> [EXTRACTED ENTRIES]
__________________________________________________

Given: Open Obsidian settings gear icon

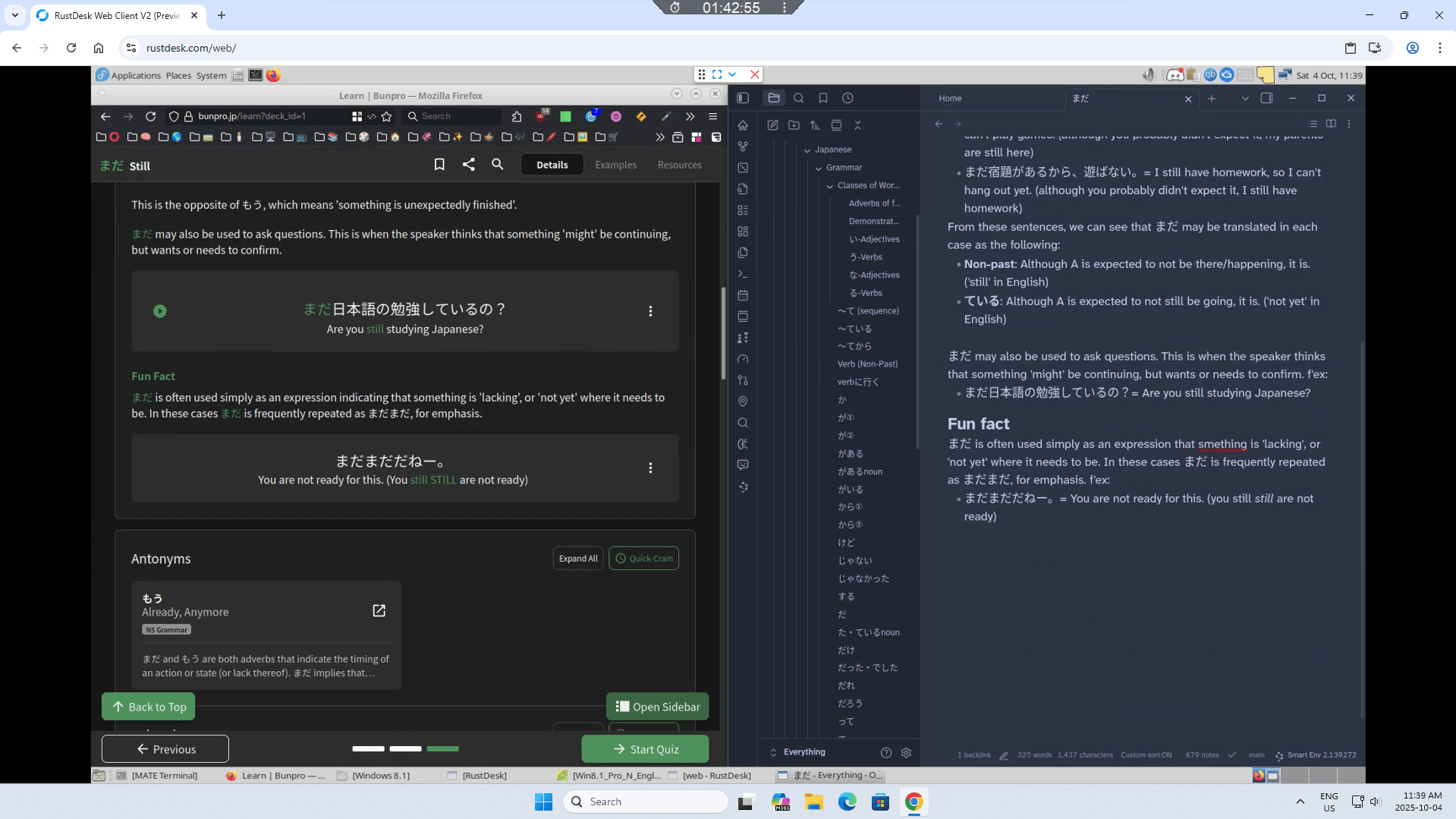Looking at the screenshot, I should pyautogui.click(x=906, y=752).
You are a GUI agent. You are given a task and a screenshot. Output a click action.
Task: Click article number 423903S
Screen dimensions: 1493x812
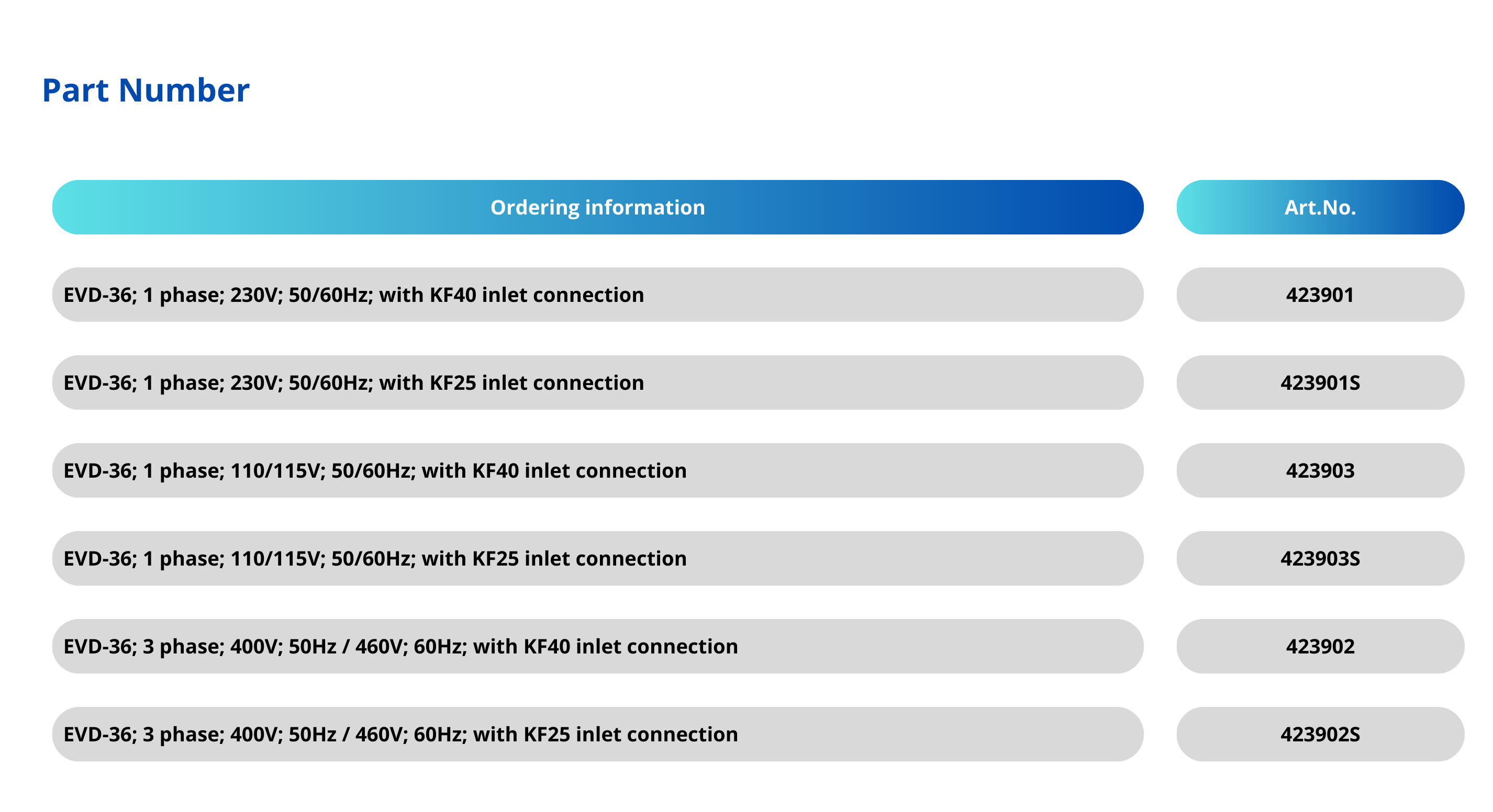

__________________________________________________

> [TASK TO CARRY OUT] Reproduce the entries above exactly, though not their pictures.

> [SOLUTION TO THIS EXERCISE]
Given: Open Obsidian settings gear icon

Looking at the screenshot, I should pyautogui.click(x=906, y=752).
You are a GUI agent. You are given a task and a screenshot. Output a click action.
Task: Click article number 423903S
Screen dimensions: 1493x812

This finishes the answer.